[Brief] Of all the lines below, output only those starting at the one with "Image resolution: width=800" and ending at the one with "Given: Disable Override", both ends included, exactly as written.

┄┄┄┄┄┄

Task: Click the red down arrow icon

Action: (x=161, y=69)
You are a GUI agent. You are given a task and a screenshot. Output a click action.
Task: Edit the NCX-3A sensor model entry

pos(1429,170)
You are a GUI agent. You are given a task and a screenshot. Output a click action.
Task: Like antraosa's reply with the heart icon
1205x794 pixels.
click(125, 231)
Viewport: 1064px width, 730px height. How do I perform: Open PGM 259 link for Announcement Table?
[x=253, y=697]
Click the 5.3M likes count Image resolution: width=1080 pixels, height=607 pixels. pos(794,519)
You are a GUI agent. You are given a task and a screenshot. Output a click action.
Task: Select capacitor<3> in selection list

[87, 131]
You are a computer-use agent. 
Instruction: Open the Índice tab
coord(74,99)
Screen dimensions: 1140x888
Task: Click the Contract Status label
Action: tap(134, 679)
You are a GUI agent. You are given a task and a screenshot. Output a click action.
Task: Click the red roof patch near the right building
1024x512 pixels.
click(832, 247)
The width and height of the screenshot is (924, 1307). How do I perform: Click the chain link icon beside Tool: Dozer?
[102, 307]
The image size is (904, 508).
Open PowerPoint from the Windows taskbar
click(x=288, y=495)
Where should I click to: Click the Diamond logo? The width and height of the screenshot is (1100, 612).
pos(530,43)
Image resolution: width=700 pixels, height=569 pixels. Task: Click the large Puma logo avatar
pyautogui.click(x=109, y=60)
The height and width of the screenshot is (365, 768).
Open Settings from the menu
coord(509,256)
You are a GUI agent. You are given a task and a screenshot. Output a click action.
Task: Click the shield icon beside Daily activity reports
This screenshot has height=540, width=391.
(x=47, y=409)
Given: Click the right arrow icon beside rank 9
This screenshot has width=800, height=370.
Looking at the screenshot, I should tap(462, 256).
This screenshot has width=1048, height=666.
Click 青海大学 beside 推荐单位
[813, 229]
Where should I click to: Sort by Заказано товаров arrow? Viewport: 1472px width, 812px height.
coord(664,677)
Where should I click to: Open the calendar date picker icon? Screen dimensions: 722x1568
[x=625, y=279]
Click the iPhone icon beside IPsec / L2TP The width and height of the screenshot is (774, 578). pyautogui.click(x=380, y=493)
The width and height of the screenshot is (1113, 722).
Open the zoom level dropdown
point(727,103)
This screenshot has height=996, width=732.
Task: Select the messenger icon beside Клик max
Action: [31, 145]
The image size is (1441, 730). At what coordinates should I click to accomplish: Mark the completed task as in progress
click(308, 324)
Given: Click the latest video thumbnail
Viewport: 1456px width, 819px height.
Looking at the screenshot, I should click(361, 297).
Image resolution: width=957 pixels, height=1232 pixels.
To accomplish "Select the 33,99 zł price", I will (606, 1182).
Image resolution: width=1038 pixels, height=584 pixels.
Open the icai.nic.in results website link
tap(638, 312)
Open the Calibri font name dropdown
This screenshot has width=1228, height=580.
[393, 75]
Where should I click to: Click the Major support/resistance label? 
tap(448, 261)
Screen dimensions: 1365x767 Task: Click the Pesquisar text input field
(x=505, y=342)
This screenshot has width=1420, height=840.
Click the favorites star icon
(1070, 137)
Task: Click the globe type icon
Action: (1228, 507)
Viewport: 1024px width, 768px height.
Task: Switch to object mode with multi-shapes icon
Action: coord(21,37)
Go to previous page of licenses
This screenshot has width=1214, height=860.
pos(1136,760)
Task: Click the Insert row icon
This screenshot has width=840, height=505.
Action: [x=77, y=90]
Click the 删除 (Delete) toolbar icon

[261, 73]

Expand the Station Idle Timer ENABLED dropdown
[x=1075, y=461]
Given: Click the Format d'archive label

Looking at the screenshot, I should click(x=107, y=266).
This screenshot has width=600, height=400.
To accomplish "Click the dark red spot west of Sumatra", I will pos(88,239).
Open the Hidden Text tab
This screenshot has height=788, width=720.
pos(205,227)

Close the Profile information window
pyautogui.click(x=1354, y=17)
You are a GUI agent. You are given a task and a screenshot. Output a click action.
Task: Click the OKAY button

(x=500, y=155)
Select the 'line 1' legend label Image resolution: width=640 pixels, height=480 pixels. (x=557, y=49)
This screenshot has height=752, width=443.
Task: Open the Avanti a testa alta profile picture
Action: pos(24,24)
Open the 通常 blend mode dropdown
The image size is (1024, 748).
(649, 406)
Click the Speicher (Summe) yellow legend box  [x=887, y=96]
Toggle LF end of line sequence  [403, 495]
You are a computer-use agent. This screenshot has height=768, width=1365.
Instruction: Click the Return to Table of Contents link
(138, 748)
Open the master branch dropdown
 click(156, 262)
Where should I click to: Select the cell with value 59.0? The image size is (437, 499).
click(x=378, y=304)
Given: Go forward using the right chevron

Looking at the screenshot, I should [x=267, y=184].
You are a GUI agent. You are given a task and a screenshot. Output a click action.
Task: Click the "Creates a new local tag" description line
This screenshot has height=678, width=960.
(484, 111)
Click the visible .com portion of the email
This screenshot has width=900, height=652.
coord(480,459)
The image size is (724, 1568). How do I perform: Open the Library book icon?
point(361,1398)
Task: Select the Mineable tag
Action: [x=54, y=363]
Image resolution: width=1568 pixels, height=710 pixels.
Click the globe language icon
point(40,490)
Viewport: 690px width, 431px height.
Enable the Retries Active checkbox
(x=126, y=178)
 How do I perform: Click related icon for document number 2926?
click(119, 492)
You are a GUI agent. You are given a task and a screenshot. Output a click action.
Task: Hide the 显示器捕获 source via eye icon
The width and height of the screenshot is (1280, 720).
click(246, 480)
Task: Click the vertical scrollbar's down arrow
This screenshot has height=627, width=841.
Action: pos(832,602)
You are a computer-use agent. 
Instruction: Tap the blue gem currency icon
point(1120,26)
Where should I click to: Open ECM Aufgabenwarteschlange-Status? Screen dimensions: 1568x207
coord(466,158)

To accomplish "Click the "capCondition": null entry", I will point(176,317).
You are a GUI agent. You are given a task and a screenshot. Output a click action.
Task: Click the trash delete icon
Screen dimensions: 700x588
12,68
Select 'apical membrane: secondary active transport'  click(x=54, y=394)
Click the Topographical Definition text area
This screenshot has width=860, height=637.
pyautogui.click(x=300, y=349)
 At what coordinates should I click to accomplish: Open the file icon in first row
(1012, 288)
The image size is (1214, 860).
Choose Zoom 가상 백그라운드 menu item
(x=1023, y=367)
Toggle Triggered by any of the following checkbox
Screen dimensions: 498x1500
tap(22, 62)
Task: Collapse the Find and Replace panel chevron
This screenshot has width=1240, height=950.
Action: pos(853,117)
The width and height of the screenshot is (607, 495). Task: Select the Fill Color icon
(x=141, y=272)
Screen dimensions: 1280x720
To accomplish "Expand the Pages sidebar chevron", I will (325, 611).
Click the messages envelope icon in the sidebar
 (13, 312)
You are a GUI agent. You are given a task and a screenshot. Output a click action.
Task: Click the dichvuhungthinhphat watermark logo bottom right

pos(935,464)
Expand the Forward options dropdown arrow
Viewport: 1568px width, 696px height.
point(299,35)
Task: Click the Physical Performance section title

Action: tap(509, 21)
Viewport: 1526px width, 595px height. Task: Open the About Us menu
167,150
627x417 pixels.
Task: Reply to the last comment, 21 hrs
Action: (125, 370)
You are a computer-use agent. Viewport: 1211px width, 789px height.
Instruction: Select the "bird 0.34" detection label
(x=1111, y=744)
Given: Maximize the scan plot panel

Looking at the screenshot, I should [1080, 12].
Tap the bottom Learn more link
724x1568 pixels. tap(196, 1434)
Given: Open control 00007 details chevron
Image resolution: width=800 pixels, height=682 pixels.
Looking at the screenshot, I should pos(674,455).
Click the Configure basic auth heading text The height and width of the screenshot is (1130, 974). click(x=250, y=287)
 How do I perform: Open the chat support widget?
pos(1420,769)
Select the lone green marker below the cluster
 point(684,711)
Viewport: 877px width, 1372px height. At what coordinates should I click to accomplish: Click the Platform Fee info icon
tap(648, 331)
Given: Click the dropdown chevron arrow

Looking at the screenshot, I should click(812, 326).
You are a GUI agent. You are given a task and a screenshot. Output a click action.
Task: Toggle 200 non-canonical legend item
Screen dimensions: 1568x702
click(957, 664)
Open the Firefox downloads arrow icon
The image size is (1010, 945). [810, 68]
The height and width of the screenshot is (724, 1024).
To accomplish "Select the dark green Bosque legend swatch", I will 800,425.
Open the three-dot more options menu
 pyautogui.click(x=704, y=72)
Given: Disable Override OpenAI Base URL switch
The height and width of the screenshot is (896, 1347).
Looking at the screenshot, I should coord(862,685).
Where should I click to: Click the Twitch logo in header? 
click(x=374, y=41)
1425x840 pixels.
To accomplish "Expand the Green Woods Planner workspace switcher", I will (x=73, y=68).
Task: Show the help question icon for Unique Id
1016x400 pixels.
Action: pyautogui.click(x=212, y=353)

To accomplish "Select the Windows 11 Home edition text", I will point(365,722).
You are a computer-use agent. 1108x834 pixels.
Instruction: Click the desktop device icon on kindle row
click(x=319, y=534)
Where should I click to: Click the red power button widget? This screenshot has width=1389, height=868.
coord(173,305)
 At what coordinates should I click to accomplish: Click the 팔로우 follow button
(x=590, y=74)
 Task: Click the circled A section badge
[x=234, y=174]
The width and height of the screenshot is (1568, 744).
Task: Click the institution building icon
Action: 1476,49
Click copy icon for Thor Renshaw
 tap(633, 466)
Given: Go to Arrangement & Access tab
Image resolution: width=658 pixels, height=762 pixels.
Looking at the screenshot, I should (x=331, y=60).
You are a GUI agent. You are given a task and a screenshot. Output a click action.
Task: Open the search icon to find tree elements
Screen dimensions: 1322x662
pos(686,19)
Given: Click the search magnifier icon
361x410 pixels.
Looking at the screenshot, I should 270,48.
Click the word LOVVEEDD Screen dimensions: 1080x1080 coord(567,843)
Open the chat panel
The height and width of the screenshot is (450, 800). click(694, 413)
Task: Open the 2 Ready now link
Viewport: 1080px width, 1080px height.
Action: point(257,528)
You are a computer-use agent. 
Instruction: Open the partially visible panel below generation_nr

┄┄┄┄┄┄

[Written answer]
Image resolution: width=800 pixels, height=682 pixels.
Looking at the screenshot, I should pos(674,455).
Click the Configure basic auth heading text The height and width of the screenshot is (1130, 974). click(x=250, y=287)
 How do I perform: Open the chat support widget?
pos(1420,769)
Select the lone green marker below the cluster
 point(684,711)
Viewport: 877px width, 1372px height. At what coordinates should I click to accomplish: Click the Platform Fee info icon
tap(648, 331)
Given: Click the dropdown chevron arrow

Looking at the screenshot, I should click(812, 326).
You are a GUI agent. You are given a task and a screenshot. Output a click action.
Task: Toggle 200 non-canonical legend item
Screen dimensions: 1568x702
click(957, 664)
Open the Firefox downloads arrow icon
The image size is (1010, 945). [810, 68]
The height and width of the screenshot is (724, 1024).
To accomplish "Select the dark green Bosque legend swatch", I will 800,425.
Open the three-dot more options menu
 pyautogui.click(x=704, y=72)
Given: Disable Override OpenAI Base URL switch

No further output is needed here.